- [ARTICLE]:
>> START

With the development of performance in the ‘70s and ‘80s, the presence of food continued to appeal to artists. According to Marranca, the renewed interest in storytelling “parallels the ascendancy of restaurant culture. A meal becomes an event through the addition of good conversation that has more often than not less to do with the food consumed than the quality of companionship articulated.” In more ways than one, food helps the creation of culture and civilization (117). As Kishenblatt-Gimblett notes, discussing Great Small Works, the New York ensemble founded in 1995 as a collective of artists who keep theatre at the heart of social life, draw on folk, avant-garde, and popular theater traditions to address contemporary issues. The regular coming together of people creates with the passage of time “a sense of community.” Through “commensality, more than cuisine, these artists are redefining the nature and meaning of theatre” (2007: 83). This is something the Bread and Puppet Theatre has been doing for many years, Kirshenblatt-Gimblett reminds us. Preparing bread and sharing it with their audiences, they show that theatre is as important to people as bread. By connecting their puppets with bread, they make their shows more meaningful and less about “painterly and sculptural ambitions” (Kirshenblatt-Gimblett 2007: 83).

>> END

- [INFORMATION SUPPLIED]:
>> START

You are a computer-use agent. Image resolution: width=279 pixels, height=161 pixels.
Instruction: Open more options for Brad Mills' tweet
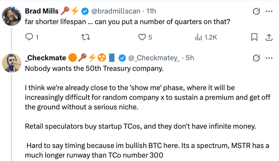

>> END

- [REQUIRED WORK]:
a: Decide whether each statement below agrees with the passage on food in performance. Answer yes or no for each, and quote the words of the passage that settle it.
(i) Great Small Works is a New York ensemble founded in 1995.
(ii) The Bread and Puppet Theatre's use of bread makes its shows more about "painterly and sculptural ambitions."
(iii) The artists of Great Small Works are redefining theatre through cuisine more than through commensality.
b: Carry on the passage on food in performance, starting after its last sentence.

- [ANSWERS BELOW]:
a:
(i) Yes: "the New York ensemble founded in 1995"
(ii) No: "they make their shows more meaningful and less about “painterly and sculptural ambitions”"
(iii) No: "Through “commensality, more than cuisine, these artists are redefining the nature and meaning of theatre”"

b:
It is obvious that the strong comeback of forgotten senses and communication channels betrays people’s need for intimacy in a world of loneliness. Especially in countries like Greece which have been experiencing a devastating fragmentation of their ecosystem, the collective spirit that is achieved through food explains its popularity in the theatre community. Since people cannot turn to their government for help, they turn to each other. One such recent example is the performance of Sylvia Plath’s work Three Women, a Poem, and Three Vices, (staged in SIX D.O.G.S, a bar-restaurant in downtown Athens, 2011), which took place in the bar’s kitchen, a place where, as poetry readers know, Plath loved to spend a great deal of her time. During the performance, the three actresses cooked for the audience.
In another performance, this time staged in a wagon bar, two actresses served coffee and cookies to the audience and the passengers of the train before confessing their personal stories to them. In the performance Food Recipes for Women Writers at Cabaret Voltaire (2011), the protagonist (Alexia Moustaka) used the recipe book she had with her to cook for the audience. In the performance of Robin Soan’s The Arab Israeli Cook Book, staged in the agora of Kypseli (2010), one of the most densely populated areas in Europe with a huge population of immigrants, the director Irene Spanou underlined the similarities between Arabs and Israelis through their food recipes. The spectators were invited to join them while they ate and told each other stories.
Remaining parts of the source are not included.